Developers and industry groups urged exemptions and longer carveouts. Liz DeBarros, CEO of the D.C. Building Industry Association, said Title 4 of the Rental Act “modernizes TOPA with three narrow, impactful exemptions” and urged extending a proposed new‑construction exemption to 25 years to align with investment cycles. Erica Watlington (DCBIA) said a three‑year exemption is “not sufficient” and asked for something closer to 25 years to allow investors to stabilize projects. Several private developers, including Robert Murphy (MRP Realty) and Jair Lynch (Jair Lynch Real Estate Partners), warned institutional capital is redirecting investments to neighboring jurisdictions.

By contrast, tenant and preservation advocates warned proposed exemptions would undercut TOPA’s core protections. Maya Brennan, chief housing officer at the Coalition (formerly CNHED), said the coalition supports some reforms but “do not support new subparagraphs R and S in title 4 of the Rental Act.” Vic Goncalves of Mi Casa/Mikasa and other mission providers pressed that TOPA remains essential to preventing displacement and enabling tenant purchases or assignments to community‑minded buyers.

Points of contention

- Length of any new‑construction exemption. Industry witnesses recommended 3–25 years; some developer witnesses said 25 years would align with investment timelines while preservation groups argued that 3–5 years could be adequate for stabilization and that 25 years is too long.
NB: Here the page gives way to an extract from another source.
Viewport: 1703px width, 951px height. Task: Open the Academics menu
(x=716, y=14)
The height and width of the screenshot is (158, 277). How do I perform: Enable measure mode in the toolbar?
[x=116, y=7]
- Covenanted affordable properties. Some developer testimony supported exempting properties that already carry long‑term affordability covenants; tenant advocates and legal commenters warned that covenants alone do not guarantee resident protections and that exemptions would remove tenants’ agency.

- Process clarity, data and enforcement. Title companies and the D.C. Policy Center urged clearer statutory definitions (tenant, consideration, timelines) and restoring or clarifying an administrative certification process at DHCD so buyers, sellers and lenders are not exposed to unpredictable litigation risk.

Evidence and examples offered at the hearing

- The D.C. Policy Center said TOPA activity is concentrated in older, rent‑controlled buildings and estimated that the Rental Act as drafted would exempt a small share (about 6%) of properties currently subject to TOPA activity.

- Nonprofit developers such as Preservation of Affordable Housing and NHP Foundation said TOPA can work for preservation deals but that transactional delays and uncertainty can make preservation infeasible without additional public funding and clearer procedures.

- Brokers, title agents and market analysts described deals that took more than a year or 400 days because of TOPA timelines or uncertainty, often freezing capital until compliance issues were resolved.

What was asked of council

Witnesses on both sides asked the Committee on Housing to make drafting changes: tighten statutory definitions, shorten or clarify TOPA timelines, create enforceable penalties for bad actors and provide better data collection on TOPA outcomes. Several affordable housing providers urged additional public preservation funding alongside process reforms so tenant‑led or nonprofit acquisitions remain feasible.

Looking ahead

Committee Chair White said the hearing would inform a markup process. The hearing produced no formal votes. Members signaled they want more data on transaction timing and who would be affected by exemptions before adopting any final language.